--- Records provided ---

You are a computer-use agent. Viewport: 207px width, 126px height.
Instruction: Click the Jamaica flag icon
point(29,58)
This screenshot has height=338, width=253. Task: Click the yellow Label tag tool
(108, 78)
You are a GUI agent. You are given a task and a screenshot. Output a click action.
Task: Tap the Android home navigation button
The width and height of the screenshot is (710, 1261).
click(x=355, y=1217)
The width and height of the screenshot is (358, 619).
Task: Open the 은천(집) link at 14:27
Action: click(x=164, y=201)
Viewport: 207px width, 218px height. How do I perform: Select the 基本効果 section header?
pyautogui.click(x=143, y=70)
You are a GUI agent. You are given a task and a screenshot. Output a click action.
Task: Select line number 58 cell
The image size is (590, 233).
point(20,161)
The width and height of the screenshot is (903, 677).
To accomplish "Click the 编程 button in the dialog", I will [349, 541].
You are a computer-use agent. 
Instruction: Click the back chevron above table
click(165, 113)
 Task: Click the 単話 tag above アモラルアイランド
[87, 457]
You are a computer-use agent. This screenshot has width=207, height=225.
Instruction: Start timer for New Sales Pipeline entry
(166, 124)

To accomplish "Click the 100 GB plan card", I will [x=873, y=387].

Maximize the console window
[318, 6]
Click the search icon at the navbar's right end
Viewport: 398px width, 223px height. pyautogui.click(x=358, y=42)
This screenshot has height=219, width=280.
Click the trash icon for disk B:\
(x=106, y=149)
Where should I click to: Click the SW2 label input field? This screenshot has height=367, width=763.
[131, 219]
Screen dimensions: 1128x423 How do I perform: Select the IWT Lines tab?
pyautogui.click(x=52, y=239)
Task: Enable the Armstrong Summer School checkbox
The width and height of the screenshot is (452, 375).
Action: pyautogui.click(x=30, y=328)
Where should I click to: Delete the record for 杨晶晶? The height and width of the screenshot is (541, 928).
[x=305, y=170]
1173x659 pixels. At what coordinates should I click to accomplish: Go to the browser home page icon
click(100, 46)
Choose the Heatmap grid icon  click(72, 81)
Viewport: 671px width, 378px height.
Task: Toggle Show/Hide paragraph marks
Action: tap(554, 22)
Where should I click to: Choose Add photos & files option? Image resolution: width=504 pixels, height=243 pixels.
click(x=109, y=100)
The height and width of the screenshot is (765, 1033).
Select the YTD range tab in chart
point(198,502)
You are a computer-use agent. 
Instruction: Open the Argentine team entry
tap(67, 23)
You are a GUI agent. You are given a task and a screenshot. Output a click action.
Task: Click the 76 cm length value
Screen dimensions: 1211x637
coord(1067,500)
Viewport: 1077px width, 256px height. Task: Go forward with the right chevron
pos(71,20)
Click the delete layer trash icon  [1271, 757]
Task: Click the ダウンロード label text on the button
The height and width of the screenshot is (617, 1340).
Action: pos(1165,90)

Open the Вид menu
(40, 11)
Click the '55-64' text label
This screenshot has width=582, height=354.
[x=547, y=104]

---

*About this task*: Please copy every line from the entries that includes the word "computer".

*Written answer*:
You are a computer-use agent. Viewport: 207px width, 126px height.
You are a computer-use agent. 
You are a computer-use agent. This screenshot has width=207, height=225.
You are a computer-use agent. 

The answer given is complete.